As narrator and participant, Pogue comes across as a slacker socialist, given to driving around the West and staying on public lands that make up nearly half of all territory in the Great Basin ... His personal story can seem like padding the narrative or trying too hard to justify his compromised choices in Malheur, but he has the luck of being in certain places at certain times, empathetic enough to understand what he sees unfold before him. At a time where right and left, urban and rural seem hardened into distinct sides, Pogue serves as a translator ... land buyouts are happening at the behest of environmental groups. I can see both sides with the ranchers and in Pogue’s retelling.

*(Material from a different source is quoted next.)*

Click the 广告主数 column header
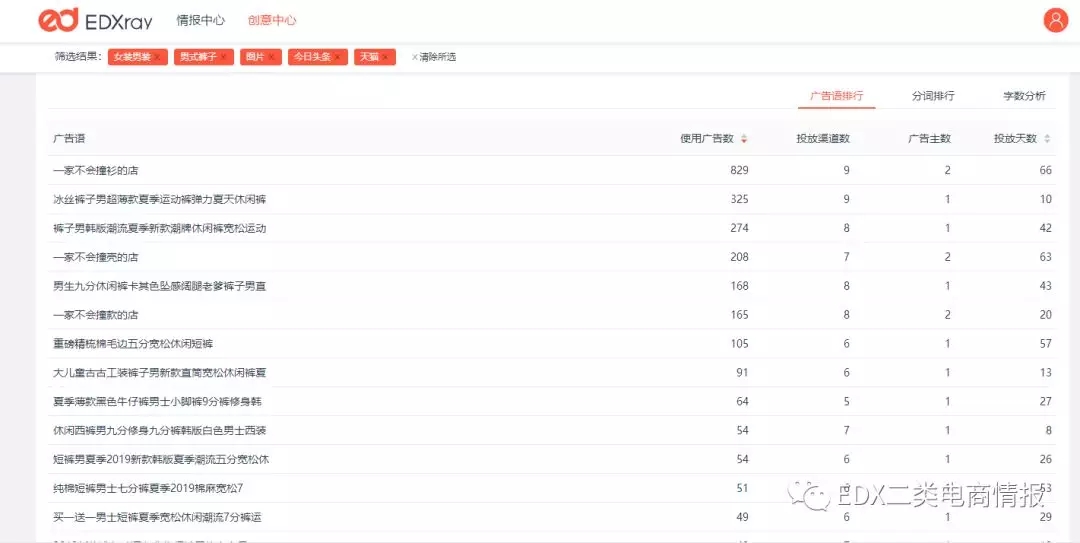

The beauty in his writing is in how he earns their trust and takes seriously their concerns ... Pogue struggles with why we can’t talk to the other side; why the militia groups can’t see the bigger issues, the corporate capitalism that fuels the injustices the occupiers lament ... Left out of his narrative are the Native Americans like the Northern Paiute, whose territory spread far across eastern Oregon and northern Nevada and who’ve been in the region for some 10,000 years.
...[a] fascinating debut ... In Chosen Country, Pogue does an exceptional job of explaining how one of the most bizarre and divisive events in recent U.S. history came to pass ... His book is remarkably evenhanded, but he doesn't shy away from exploring his own history and emotional response to the events in Oregon ... And while at times he's certainly sympathetic to the attitudes of the occupiers, he doesn't treat them with kid gloves ... Pogue turns out to be uniquely qualified to explain how discontent in the West led to a series of breakdowns that have broken our country, and are far from over.
...a critical, firsthand look at the attempted uprising ... Pogue provides plenty of necessary context, but there’s precious little about the standoff itself. What he does describe precisely illuminates how uninteresting most of the occupation was ... Chosen Country isn’t the definitive text on the Malheur fiasco—Pogue assumes readers closely followed the story on national news, and the book requires a fair amount of background knowledge to keep one’s bearings amid its time-jumping narrative ... He writes in breathless, lengthy, circuitous sentences, but more often than not does so lucidly and arrestingly ... Chosen Country is a smart and emotional read.